二夫人聽了就回頭惱怒地看着她,三夫人還真是不要臉啊,明明就是兩房人一起在搬東西,自己搬了侯夫人屋裡的東西,她三房可也沒手軟,沒少拿,如今看葉成紹回來給大房撐腰了,她就立即變了臉,只把自己往那刀口子上頂,讓自己一人來承受大房和葉成紹夫妻的怒火,真是太可恥了。
哼,有好處一起得,要死也一塊死,二夫人可沒這麼好心讓三房得了便宜去,冷哼一聲道:“弟媳婦這是說什麼呢,這鬧分家可不是二房一個在幹,大嫂屋裡的玉骨蘇繡八扇屏風可是弟妹屋裡的婆子搬了去的,如今怕還正在弟妹你家的庫裡頭放着了吧,別以爲天下人都是傻子,只你有你聰明,當這滿院子的人都是瞎的麼?”
三夫人聽了一臉的驚詫,縮着鼻子就紅了眼,哽着聲道:“二嫂這話說的,我啥時候說過要分家了啊?侯爺可是屍骨未寒呢,大嫂正在悲傷中,我們做弟媳婦的不說安慰體貼大嫂,幫大嫂分憂解難,再如何也不能趁火打劫啊,這還是人做出來的事麼?這麼些年,二嫂你沒感覺,我可是知道,沒有大哥大嫂,沒有大房,我們哪有那樣富足安逸的日子過?人可不能太忘本了啊。”

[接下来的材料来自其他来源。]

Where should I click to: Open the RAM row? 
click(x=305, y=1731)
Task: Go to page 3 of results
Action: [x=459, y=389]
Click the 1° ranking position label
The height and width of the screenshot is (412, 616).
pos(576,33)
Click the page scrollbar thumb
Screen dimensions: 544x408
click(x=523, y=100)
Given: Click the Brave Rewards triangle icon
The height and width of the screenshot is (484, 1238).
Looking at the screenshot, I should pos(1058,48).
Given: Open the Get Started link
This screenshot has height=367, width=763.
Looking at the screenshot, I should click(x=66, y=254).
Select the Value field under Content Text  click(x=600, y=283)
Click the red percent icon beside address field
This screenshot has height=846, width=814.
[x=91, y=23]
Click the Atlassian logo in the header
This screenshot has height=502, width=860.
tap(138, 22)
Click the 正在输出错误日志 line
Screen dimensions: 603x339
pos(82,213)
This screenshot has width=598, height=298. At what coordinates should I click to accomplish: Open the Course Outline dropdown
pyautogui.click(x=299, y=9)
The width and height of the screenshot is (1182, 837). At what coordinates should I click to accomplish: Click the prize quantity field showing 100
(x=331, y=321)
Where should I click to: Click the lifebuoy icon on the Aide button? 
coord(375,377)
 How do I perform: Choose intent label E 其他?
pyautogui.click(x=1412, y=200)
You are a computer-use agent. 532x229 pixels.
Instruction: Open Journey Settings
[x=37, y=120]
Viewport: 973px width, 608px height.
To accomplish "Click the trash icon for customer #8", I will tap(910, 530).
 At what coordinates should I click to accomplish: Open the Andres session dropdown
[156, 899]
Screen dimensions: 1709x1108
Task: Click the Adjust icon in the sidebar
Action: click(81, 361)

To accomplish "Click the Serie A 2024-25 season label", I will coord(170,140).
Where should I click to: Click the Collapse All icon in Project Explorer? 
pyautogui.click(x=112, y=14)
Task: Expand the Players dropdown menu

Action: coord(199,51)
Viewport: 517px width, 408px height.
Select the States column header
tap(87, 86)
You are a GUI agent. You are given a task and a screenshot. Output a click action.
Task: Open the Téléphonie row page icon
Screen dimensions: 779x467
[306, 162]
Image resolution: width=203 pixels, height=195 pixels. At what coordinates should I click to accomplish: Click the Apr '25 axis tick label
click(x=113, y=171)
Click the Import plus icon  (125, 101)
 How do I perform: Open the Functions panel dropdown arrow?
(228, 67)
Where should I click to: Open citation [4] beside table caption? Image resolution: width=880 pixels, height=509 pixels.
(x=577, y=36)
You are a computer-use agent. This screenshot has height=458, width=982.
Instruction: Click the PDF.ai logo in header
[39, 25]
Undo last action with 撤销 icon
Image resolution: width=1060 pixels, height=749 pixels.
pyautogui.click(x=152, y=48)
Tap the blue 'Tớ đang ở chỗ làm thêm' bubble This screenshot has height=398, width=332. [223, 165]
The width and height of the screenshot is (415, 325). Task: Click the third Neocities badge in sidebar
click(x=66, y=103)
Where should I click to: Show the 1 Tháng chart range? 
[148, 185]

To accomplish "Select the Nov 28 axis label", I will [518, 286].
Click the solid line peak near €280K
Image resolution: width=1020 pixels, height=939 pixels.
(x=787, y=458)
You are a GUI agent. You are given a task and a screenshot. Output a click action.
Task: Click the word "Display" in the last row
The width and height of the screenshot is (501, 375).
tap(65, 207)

一連串的大道理,說得義正言詞,一旁的丫環婆子都被她說得面紅耳赤,低了頭去看自己的腳尖。
二夫人聽了着點跳起腳來,瞪着眼睛罵道:“你……你沒鬧分家,那爲什麼要搬大嫂屋裡的東西?空口白牙說謊話,也不怕閃了舌頭。”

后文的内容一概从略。